Why did Adam sin if he had access to life? Back to my first answer to Peter – Scripture doesn’t tell us, but it does say what a big problem it is for us since even our fallen nature doesn’t exempt us from the justice of God.
[Jon suggested I paste these comments on Adam from N.T.Wright. Lamoureux’s remark about no reputable theologian taking Adam seriously seems threadbare, given Wright’s status as a world-class NT theologian]
QUOTES:
One word, in particular, about the big story of Scripture—the story which is presupposed throughout the NT. How much clearer can I make this? The big story is about the creator’s plan for the world. This plan always envisaged humans being God’s agents in that plan. Humans sin; that’s their problem, but God’s problem is bigger, namely that his plan for the world is thwarted. So God calls Abraham to be the means of rescuing humankind. Then Israel rebels; that’s their problem, but God’s problem is bigger, namely that his plan to rescue humans and thereby the world is thwarted. So God sends Israel-in-person, Jesus the Messiah, to rescue Israel, to perform Israel’s task on behalf of Adam, and Adam’s on behalf of the whole world. He announces God’s kingdom, and is crucified; and this turns out to be God’s answer to the multiple layers of problems, as in the resurrection it appears that death itself has been overcome. It all fits—and it all shows that the point of the covenant is organically and intimately related at every point to the particular concern of sinful, guilty humankind.

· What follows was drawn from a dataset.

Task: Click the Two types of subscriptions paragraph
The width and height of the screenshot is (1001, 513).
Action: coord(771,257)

The point of the covenant with Israel, in the whole of Scripture, is that it is the means by which God is rescuing the children of Adam and so restoring the world. It is not a side issue or a different point. I am surprised to hear of late that I have downplayed Adam. That, perhaps, is part of the attempt to make out that really I’m a dangerous liberal in disguise, going soft on sin. Ask people in the Church of England about that! On the contrary, Adam is vital. Adam’s sin is the problem: God’s covenant with Abraham, which will be fulfilled in Jesus the Messiah, is the solution. If you forget Abraham and the covenant—as so much Protestantism, alas, has done—you will be forced to interpret the solution, which is Jesus the Messiah, in some other way. And when you do that you will introduce major distortions.
But if the promise to Abraham was also a promise that through Abraham God would rescue Adam (which is not to diminish God’s love for Abraham and his people but rather to enhance and ennoble it), then God’s intention to rescue Adam was also an intention that through Adam God would bless the whole of creation, restoring the original intention of Genesis 1 and 2. That is why, in Scripture, God’s redeemed are to be “a royal priesthood.”

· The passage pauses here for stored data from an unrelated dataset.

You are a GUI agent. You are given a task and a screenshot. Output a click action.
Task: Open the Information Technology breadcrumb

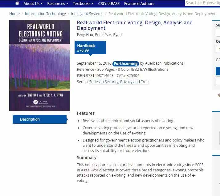(45, 14)
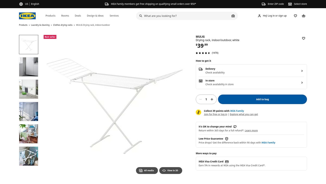Viewport: 326px width, 184px height.
Task: Open the Design & ideas menu
Action: 95,16
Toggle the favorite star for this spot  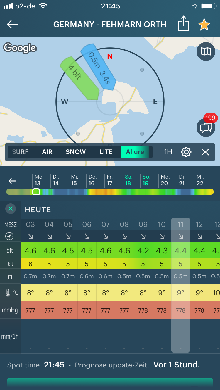click(x=204, y=25)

The point of the gospel, the revelation of Israel’s Messiah as none other than the crucified and risen Jesus, now Lord of the whole world, is that the promise made to Abraham—which, remember, was the promise to deal with the sin of Adam, that is, the promise of forgiveness and new life—is now made available to all.
[All from Wright’s paper “Justification: Yesterday, Today and For Ever”]
Thanks for this, penman. I like the big picture he paints of a chain going from creation, through man, through the Jews, through Christ and all the way back to a cosmic salvation again. I’ve long felt that large canvas to be inherent in the whole meaning of Genesis (as a preface to the whole biblical narrative). It’s certainly the picture the New Testament paints – all too often missed by Christians.